Pour ce qui est du canton de Genève, en raison de la rétrocession existante en faveur des deux départements cités, de 3,5 pour cent des salaires bruts des travailleurs frontaliers, et qui s'est élevée - il faut le souligner - à 343 millions de francs en 2022 et à 352 millions de francs en 2023, il a été prévu, dans l'avenant, une franchise de 15 pour cent en dessous de laquelle la Suisse ne versera pas de compensation pour le télétravail à la France dans les cas où l'employeur est situé à Genève. Cela signifie qu'en cas de télétravail à concurrence de 40 pour cent, la compensation pour la France est due uniquement pour la part située entre 15 et 40 pour cent. Cette solution ne devrait pas avoir d'effets négatifs sur les finances cantonales. Toutefois, la Confédération versera une compensation au canton de Genève afin d'établir une égalité de traitement avec les autres cantons qui connaissent des règles fédérales différentes sur l'imposition des frontaliers. La compensation de la Confédération, pour les années 2023 et 2024, est estimée à 100 millions de francs et à 50 millions de francs par année à l'avenir.

Pour les autres cantons, ce n'est pas l'avenant qui règle la situation, comme je l'ai dit, mais l'accord amiable du 22 décembre 2022. Cet accord amiable de durée indéterminée précise également que le télétravail jusqu'à 40 pour cent du temps de travail par année ne remet en cause ni le statut de frontalier ni l'assiette pour le versement de la compensation de 4,5 pour cent de la masse salariale brute de la France à la Suisse.

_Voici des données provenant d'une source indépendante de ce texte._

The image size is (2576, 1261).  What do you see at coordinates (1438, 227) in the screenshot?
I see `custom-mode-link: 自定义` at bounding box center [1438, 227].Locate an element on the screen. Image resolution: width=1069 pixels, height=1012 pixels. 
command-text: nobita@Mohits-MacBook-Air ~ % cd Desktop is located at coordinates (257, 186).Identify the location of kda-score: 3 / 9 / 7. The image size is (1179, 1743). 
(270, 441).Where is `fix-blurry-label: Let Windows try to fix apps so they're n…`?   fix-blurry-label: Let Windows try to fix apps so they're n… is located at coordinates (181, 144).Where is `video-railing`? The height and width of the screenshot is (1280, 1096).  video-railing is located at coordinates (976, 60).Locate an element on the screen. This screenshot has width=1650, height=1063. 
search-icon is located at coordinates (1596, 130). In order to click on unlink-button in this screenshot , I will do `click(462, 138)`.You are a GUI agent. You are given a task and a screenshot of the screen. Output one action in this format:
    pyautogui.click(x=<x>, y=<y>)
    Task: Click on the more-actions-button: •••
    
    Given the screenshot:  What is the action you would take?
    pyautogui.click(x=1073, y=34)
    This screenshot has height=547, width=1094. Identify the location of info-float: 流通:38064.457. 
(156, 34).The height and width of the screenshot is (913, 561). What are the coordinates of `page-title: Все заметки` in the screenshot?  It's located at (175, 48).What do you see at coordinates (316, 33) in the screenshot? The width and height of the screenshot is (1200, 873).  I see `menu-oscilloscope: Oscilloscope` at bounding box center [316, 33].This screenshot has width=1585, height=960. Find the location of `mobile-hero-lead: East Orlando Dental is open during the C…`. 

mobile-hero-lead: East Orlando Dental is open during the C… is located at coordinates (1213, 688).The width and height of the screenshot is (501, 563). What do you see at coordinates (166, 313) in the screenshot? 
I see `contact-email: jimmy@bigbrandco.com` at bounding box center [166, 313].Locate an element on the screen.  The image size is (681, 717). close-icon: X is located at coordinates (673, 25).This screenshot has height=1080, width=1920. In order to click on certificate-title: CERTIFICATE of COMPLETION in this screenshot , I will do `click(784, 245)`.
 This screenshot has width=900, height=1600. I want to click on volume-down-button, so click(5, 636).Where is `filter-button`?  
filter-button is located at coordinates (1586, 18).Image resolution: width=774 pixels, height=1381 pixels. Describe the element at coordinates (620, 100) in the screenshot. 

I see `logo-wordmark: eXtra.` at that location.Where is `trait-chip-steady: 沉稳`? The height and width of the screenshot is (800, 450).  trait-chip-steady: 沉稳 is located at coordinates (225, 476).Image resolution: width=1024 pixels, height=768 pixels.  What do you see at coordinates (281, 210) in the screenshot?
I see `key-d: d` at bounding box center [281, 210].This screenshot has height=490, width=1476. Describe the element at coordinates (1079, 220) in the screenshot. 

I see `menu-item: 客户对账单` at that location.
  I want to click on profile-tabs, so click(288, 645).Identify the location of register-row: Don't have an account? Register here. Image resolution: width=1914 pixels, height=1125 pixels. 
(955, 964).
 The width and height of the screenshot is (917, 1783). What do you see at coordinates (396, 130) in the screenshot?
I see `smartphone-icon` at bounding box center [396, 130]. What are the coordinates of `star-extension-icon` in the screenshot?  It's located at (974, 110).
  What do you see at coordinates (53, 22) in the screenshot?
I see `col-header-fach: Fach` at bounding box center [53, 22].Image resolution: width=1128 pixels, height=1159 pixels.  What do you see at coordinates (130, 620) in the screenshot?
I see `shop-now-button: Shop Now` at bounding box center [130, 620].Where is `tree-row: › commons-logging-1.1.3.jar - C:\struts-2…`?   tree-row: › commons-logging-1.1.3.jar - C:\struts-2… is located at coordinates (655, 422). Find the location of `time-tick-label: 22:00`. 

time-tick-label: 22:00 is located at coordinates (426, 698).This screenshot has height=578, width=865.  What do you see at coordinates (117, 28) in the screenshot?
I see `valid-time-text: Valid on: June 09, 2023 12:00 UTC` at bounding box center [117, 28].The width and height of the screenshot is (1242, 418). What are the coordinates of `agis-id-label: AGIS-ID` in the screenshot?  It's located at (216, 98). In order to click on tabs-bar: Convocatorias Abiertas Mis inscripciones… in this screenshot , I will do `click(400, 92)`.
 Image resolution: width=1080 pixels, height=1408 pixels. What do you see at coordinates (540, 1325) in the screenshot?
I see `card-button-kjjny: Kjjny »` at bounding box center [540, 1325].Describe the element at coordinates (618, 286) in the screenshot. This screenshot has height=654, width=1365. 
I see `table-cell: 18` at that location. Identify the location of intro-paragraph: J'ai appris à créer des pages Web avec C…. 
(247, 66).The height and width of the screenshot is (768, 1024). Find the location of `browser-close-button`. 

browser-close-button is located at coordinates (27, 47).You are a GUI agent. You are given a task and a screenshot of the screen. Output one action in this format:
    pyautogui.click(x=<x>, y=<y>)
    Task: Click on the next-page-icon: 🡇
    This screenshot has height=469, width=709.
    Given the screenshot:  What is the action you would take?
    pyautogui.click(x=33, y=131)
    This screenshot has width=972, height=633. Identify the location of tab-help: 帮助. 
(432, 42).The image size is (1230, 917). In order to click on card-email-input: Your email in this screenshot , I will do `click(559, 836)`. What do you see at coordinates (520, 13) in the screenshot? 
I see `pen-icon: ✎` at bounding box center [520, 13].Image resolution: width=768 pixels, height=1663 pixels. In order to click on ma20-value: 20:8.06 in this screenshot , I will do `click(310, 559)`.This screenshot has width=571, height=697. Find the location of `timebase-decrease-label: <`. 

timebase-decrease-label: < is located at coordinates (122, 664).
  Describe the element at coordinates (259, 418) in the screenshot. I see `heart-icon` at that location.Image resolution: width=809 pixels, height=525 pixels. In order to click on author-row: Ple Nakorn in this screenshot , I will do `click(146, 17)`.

J'aimerais dire encore quelques mots sur l'arrêté lui-même. Ainsi, je ne reprendrai pas la parole tout à l'heure. L'article 1 concerne la ratification de l'avenant du 27 juin 2023 à la convention contre la double imposition avec la France. Son article 2 modifie la loi relative à l'exécution des conventions internationales dans le domaine fiscal, afin[NB]de[NB]donner[NB]le[NB]pouvoir[NB]au[NB]Conseil fédéral d'organiser la répartition des montants reçus d'un autre Etat lié par une convention dans le domaine fiscal ou dus à cet Etat par la Confédération.

Quant à l'article 3, il règle la participation de la Confédération à la compensation financière en faveur du canton de Genève que je viens d'illustrer.

Avant de clore mon intervention, je tiens à relever que la Commission de rédaction m'a signalé qu'elle procéderait à une modification de la formulation du texte en allemand pour le vote final. La phrase introductive de l'article 3 alinéa 3 sera "sofern das Zusatzabkommen für beide Parteien in Kraft tritt" en lieu et place de la formulation actuelle qui dit "unter Vorbehalt des Inkrafttretens des Zusatzabkommens". C'est une formulation plus précise et juridiquement plus solide. Au nom de la commission, unanime, je vous invite à entrer en matière et à approuver l'arrêté.